ASSIGNED TASK: Retype the lines that open with the line containing "I want to click on tab-family-left-faded, so" and close with the line containing "What do you see at coordinates (462, 241)", both included, without changing anything.

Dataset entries
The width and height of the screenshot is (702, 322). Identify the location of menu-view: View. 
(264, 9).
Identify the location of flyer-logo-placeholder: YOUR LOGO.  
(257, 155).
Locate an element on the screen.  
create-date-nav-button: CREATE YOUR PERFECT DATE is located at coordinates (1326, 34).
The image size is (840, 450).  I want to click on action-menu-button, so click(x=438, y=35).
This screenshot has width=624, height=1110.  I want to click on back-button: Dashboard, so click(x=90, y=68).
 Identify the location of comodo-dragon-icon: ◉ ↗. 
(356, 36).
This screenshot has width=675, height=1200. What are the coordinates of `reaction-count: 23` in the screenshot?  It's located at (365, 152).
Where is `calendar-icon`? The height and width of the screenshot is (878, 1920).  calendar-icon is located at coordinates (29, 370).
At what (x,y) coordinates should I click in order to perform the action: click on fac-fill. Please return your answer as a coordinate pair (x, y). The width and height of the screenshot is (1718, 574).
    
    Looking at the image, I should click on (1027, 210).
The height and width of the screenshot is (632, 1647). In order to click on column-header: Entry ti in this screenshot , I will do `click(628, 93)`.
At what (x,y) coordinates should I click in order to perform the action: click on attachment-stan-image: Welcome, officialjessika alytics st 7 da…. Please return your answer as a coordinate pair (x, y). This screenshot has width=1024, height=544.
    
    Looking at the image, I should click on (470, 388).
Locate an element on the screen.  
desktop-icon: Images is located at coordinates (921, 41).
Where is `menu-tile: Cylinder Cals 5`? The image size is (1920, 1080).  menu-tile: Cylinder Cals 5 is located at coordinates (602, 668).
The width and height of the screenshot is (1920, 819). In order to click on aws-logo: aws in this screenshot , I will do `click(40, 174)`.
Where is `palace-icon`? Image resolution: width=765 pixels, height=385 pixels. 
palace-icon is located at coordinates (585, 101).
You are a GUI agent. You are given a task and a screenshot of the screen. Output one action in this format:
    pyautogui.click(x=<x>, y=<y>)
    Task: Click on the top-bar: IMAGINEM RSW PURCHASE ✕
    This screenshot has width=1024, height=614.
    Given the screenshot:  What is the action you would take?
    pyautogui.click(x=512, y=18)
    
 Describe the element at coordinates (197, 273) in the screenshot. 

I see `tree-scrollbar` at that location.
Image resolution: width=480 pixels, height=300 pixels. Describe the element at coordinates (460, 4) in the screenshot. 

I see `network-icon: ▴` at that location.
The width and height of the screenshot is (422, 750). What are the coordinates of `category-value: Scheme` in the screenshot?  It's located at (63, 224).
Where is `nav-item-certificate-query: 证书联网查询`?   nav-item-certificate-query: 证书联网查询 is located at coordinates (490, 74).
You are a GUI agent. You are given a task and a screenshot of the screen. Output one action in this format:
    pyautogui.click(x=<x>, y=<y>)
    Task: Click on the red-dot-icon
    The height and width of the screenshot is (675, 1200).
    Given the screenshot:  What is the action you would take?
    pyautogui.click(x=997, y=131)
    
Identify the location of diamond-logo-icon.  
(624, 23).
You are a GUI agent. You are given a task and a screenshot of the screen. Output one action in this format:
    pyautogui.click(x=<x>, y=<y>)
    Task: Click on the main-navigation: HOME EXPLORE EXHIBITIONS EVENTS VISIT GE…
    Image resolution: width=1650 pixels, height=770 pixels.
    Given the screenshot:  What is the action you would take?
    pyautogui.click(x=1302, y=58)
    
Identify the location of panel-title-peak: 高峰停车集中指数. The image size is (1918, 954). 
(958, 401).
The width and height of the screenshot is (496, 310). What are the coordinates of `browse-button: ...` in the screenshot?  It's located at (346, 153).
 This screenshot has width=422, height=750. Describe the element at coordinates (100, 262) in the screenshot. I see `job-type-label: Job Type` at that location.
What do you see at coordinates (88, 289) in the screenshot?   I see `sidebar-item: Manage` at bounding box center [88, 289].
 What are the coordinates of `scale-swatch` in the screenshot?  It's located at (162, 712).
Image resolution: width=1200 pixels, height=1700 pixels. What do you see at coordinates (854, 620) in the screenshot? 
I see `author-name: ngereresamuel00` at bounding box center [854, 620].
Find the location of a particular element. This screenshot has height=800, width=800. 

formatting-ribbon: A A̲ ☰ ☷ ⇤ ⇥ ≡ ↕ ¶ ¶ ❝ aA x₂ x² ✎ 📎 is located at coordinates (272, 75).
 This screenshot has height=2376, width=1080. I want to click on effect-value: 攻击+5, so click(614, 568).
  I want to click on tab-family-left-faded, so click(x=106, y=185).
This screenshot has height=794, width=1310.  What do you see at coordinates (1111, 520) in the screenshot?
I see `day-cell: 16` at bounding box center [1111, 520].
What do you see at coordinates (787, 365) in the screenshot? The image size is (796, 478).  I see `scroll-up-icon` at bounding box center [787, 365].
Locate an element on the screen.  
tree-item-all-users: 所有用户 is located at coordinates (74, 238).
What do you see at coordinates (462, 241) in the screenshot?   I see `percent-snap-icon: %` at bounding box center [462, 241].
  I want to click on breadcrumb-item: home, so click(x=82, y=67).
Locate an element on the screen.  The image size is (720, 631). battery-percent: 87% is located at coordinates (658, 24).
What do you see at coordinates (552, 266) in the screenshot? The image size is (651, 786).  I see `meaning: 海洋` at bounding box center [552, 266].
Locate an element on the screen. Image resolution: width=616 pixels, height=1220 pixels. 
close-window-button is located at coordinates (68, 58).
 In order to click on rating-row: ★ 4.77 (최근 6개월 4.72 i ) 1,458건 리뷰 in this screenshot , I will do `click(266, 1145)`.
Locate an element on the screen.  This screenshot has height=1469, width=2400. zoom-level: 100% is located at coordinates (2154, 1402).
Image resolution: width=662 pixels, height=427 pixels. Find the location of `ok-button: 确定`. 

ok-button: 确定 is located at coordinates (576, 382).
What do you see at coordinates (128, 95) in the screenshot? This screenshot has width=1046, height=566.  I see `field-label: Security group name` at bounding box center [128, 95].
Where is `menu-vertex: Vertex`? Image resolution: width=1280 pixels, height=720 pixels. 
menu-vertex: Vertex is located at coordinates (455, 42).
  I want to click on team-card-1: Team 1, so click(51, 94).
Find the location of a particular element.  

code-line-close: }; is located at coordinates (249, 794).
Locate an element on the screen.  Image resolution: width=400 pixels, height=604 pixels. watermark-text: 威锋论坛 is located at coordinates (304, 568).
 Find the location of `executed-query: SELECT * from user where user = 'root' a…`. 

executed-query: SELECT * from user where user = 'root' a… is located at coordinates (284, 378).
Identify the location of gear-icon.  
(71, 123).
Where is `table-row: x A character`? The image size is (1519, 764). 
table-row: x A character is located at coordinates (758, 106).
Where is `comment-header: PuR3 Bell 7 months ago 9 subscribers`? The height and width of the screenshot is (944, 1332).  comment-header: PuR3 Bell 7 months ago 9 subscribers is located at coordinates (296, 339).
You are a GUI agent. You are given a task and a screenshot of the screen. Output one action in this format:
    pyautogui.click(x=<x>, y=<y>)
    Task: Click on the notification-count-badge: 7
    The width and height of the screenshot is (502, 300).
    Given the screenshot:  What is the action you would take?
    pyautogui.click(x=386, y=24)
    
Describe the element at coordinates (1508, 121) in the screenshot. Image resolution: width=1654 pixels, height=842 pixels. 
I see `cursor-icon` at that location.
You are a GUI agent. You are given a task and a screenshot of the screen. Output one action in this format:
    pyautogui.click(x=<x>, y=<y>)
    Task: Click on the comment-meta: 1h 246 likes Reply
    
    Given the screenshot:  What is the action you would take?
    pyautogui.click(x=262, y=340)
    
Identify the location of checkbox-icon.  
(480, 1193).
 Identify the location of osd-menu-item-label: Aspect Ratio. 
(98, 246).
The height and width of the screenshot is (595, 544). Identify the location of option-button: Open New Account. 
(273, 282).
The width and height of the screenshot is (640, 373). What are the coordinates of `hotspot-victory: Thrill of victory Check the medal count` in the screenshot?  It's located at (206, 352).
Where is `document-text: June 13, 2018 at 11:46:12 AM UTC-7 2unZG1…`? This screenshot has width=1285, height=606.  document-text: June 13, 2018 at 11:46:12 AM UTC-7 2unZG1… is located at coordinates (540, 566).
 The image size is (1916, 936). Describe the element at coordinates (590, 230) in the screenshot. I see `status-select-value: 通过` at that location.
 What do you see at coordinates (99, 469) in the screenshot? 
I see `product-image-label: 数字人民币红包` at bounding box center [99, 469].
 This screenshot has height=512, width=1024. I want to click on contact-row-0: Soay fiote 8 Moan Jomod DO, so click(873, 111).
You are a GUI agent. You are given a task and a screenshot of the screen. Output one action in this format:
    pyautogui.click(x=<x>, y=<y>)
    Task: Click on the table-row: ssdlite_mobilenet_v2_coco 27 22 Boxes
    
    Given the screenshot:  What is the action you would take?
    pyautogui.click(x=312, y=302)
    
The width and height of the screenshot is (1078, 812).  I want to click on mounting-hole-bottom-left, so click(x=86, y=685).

WRITTEN ANSWER:
  I want to click on tab-family-left-faded, so click(x=106, y=185).
This screenshot has height=794, width=1310.  What do you see at coordinates (1111, 520) in the screenshot?
I see `day-cell: 16` at bounding box center [1111, 520].
What do you see at coordinates (787, 365) in the screenshot? The image size is (796, 478).  I see `scroll-up-icon` at bounding box center [787, 365].
Locate an element on the screen.  
tree-item-all-users: 所有用户 is located at coordinates (74, 238).
What do you see at coordinates (462, 241) in the screenshot?   I see `percent-snap-icon: %` at bounding box center [462, 241].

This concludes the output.